----- Provided data

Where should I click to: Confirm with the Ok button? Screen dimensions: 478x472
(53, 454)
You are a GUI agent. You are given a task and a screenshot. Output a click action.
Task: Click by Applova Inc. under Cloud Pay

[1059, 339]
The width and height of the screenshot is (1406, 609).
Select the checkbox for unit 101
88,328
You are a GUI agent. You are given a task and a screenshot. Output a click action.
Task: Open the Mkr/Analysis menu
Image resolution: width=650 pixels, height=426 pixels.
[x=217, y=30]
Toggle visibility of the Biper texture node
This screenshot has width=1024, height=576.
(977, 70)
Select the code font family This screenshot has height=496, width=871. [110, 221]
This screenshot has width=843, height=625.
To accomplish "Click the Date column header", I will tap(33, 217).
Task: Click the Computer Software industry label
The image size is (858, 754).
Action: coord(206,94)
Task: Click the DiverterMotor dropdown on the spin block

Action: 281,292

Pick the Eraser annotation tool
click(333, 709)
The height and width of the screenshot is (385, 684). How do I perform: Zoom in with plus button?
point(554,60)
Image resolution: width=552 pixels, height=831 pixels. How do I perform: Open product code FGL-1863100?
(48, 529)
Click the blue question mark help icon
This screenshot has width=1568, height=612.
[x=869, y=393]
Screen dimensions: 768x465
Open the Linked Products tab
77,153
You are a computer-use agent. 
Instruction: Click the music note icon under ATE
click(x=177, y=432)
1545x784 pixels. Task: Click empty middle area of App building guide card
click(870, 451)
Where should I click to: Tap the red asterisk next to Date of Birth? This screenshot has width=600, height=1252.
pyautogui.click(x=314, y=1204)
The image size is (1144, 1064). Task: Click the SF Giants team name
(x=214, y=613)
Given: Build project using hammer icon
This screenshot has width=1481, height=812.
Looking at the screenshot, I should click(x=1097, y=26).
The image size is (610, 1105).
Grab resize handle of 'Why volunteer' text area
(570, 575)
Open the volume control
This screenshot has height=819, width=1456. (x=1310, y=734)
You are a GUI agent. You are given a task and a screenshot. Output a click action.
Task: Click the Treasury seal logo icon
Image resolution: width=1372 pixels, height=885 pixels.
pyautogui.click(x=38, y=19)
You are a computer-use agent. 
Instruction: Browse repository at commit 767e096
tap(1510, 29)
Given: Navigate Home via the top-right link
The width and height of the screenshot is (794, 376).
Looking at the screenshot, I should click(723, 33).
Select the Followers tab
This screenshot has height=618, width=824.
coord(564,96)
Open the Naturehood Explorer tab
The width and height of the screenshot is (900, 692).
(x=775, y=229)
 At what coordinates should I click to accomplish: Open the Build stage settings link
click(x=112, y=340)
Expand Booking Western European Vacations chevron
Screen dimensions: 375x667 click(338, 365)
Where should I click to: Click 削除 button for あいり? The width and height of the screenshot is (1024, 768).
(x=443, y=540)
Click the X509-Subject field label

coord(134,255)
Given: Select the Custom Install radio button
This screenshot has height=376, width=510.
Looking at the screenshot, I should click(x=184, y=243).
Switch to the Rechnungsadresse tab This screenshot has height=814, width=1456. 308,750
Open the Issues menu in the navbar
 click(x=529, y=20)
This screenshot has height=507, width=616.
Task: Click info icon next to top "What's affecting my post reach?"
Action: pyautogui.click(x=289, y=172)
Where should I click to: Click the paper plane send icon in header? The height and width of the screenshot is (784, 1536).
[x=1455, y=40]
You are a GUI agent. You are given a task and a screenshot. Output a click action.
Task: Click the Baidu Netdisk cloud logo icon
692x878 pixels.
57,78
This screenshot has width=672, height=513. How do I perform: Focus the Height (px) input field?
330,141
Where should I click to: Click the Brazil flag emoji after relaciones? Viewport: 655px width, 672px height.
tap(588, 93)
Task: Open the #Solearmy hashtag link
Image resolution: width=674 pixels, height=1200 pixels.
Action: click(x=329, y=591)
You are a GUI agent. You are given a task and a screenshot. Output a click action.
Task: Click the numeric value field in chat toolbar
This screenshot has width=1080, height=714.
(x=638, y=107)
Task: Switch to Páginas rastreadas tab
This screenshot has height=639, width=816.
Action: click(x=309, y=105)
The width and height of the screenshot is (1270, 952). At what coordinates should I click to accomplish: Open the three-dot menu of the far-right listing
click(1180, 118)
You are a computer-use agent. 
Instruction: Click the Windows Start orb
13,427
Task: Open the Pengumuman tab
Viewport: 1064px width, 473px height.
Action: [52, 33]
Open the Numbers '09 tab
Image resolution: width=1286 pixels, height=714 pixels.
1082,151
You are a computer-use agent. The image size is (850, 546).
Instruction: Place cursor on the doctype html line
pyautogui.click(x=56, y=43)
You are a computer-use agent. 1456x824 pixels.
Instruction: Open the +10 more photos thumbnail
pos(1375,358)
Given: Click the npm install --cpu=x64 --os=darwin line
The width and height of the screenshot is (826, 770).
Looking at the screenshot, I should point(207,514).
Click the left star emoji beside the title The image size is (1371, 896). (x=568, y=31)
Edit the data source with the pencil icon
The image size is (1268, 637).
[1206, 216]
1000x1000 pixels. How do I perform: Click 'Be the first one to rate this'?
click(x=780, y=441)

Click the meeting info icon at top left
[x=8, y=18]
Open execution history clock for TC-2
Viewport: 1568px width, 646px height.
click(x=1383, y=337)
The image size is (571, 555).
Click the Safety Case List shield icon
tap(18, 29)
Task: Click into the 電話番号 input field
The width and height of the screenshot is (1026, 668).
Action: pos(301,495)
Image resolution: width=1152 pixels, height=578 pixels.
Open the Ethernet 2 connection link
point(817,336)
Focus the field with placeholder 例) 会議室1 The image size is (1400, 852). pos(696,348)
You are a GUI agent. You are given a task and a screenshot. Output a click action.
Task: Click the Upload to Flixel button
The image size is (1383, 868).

----------

What to do
Could you please reproduce each record exactly, leaving nothing out?

Reply
Where should I click to: Confirm with the Ok button? Screen dimensions: 478x472
(53, 454)
You are a GUI agent. You are given a task and a screenshot. Output a click action.
Task: Click by Applova Inc. under Cloud Pay

[1059, 339]
The width and height of the screenshot is (1406, 609).
Select the checkbox for unit 101
88,328
You are a GUI agent. You are given a task and a screenshot. Output a click action.
Task: Open the Mkr/Analysis menu
Image resolution: width=650 pixels, height=426 pixels.
[x=217, y=30]
Toggle visibility of the Biper texture node
This screenshot has width=1024, height=576.
(977, 70)
Select the code font family This screenshot has height=496, width=871. [110, 221]
This screenshot has width=843, height=625.
To accomplish "Click the Date column header", I will tap(33, 217).
Task: Click the Computer Software industry label
The image size is (858, 754).
Action: coord(206,94)
Task: Click the DiverterMotor dropdown on the spin block

Action: 281,292

Pick the Eraser annotation tool
click(333, 709)
The height and width of the screenshot is (385, 684). How do I perform: Zoom in with plus button?
point(554,60)
Image resolution: width=552 pixels, height=831 pixels. How do I perform: Open product code FGL-1863100?
(48, 529)
Click the blue question mark help icon
This screenshot has width=1568, height=612.
[x=869, y=393]
Screen dimensions: 768x465
Open the Linked Products tab
77,153
You are a computer-use agent. 
Instruction: Click the music note icon under ATE
click(x=177, y=432)
1545x784 pixels. Task: Click empty middle area of App building guide card
click(870, 451)
Where should I click to: Tap the red asterisk next to Date of Birth? This screenshot has width=600, height=1252.
pyautogui.click(x=314, y=1204)
The image size is (1144, 1064). Task: Click the SF Giants team name
(x=214, y=613)
Given: Build project using hammer icon
This screenshot has width=1481, height=812.
Looking at the screenshot, I should click(x=1097, y=26).
The image size is (610, 1105).
Grab resize handle of 'Why volunteer' text area
(570, 575)
Open the volume control
This screenshot has height=819, width=1456. (x=1310, y=734)
You are a GUI agent. You are given a task and a screenshot. Output a click action.
Task: Click the Treasury seal logo icon
Image resolution: width=1372 pixels, height=885 pixels.
pyautogui.click(x=38, y=19)
You are a computer-use agent. 
Instruction: Browse repository at commit 767e096
tap(1510, 29)
Given: Navigate Home via the top-right link
The width and height of the screenshot is (794, 376).
Looking at the screenshot, I should click(723, 33).
Select the Followers tab
This screenshot has height=618, width=824.
coord(564,96)
Open the Naturehood Explorer tab
The width and height of the screenshot is (900, 692).
(x=775, y=229)
 At what coordinates should I click to accomplish: Open the Build stage settings link
click(x=112, y=340)
Expand Booking Western European Vacations chevron
Screen dimensions: 375x667 click(338, 365)
Where should I click to: Click 削除 button for あいり? The width and height of the screenshot is (1024, 768).
(x=443, y=540)
Click the X509-Subject field label

coord(134,255)
Given: Select the Custom Install radio button
This screenshot has height=376, width=510.
Looking at the screenshot, I should click(x=184, y=243).
Switch to the Rechnungsadresse tab This screenshot has height=814, width=1456. 308,750
Open the Issues menu in the navbar
 click(x=529, y=20)
This screenshot has height=507, width=616.
Task: Click info icon next to top "What's affecting my post reach?"
Action: pyautogui.click(x=289, y=172)
Where should I click to: Click the paper plane send icon in header? The height and width of the screenshot is (784, 1536).
[x=1455, y=40]
You are a GUI agent. You are given a task and a screenshot. Output a click action.
Task: Click the Baidu Netdisk cloud logo icon
692x878 pixels.
57,78
This screenshot has width=672, height=513. How do I perform: Focus the Height (px) input field?
330,141
Where should I click to: Click the Brazil flag emoji after relaciones? Viewport: 655px width, 672px height.
tap(588, 93)
Task: Open the #Solearmy hashtag link
Image resolution: width=674 pixels, height=1200 pixels.
Action: click(x=329, y=591)
You are a GUI agent. You are given a task and a screenshot. Output a click action.
Task: Click the numeric value field in chat toolbar
This screenshot has width=1080, height=714.
(x=638, y=107)
Task: Switch to Páginas rastreadas tab
This screenshot has height=639, width=816.
Action: click(x=309, y=105)
The width and height of the screenshot is (1270, 952). At what coordinates should I click to accomplish: Open the three-dot menu of the far-right listing
click(1180, 118)
You are a computer-use agent. 
Instruction: Click the Windows Start orb
13,427
Task: Open the Pengumuman tab
Viewport: 1064px width, 473px height.
Action: [52, 33]
Open the Numbers '09 tab
Image resolution: width=1286 pixels, height=714 pixels.
1082,151
You are a computer-use agent. The image size is (850, 546).
Instruction: Place cursor on the doctype html line
pyautogui.click(x=56, y=43)
You are a computer-use agent. 1456x824 pixels.
Instruction: Open the +10 more photos thumbnail
pos(1375,358)
Given: Click the npm install --cpu=x64 --os=darwin line
The width and height of the screenshot is (826, 770).
Looking at the screenshot, I should point(207,514).
Click the left star emoji beside the title The image size is (1371, 896). (x=568, y=31)
Edit the data source with the pencil icon
The image size is (1268, 637).
[1206, 216]
1000x1000 pixels. How do I perform: Click 'Be the first one to rate this'?
click(x=780, y=441)

Click the meeting info icon at top left
[x=8, y=18]
Open execution history clock for TC-2
Viewport: 1568px width, 646px height.
click(x=1383, y=337)
The image size is (571, 555).
Click the Safety Case List shield icon
tap(18, 29)
Task: Click into the 電話番号 input field
The width and height of the screenshot is (1026, 668).
Action: pos(301,495)
Image resolution: width=1152 pixels, height=578 pixels.
Open the Ethernet 2 connection link
point(817,336)
Focus the field with placeholder 例) 会議室1 The image size is (1400, 852). pos(696,348)
You are a GUI agent. You are given a task and a screenshot. Output a click action.
Task: Click the Upload to Flixel button
The image size is (1383, 868).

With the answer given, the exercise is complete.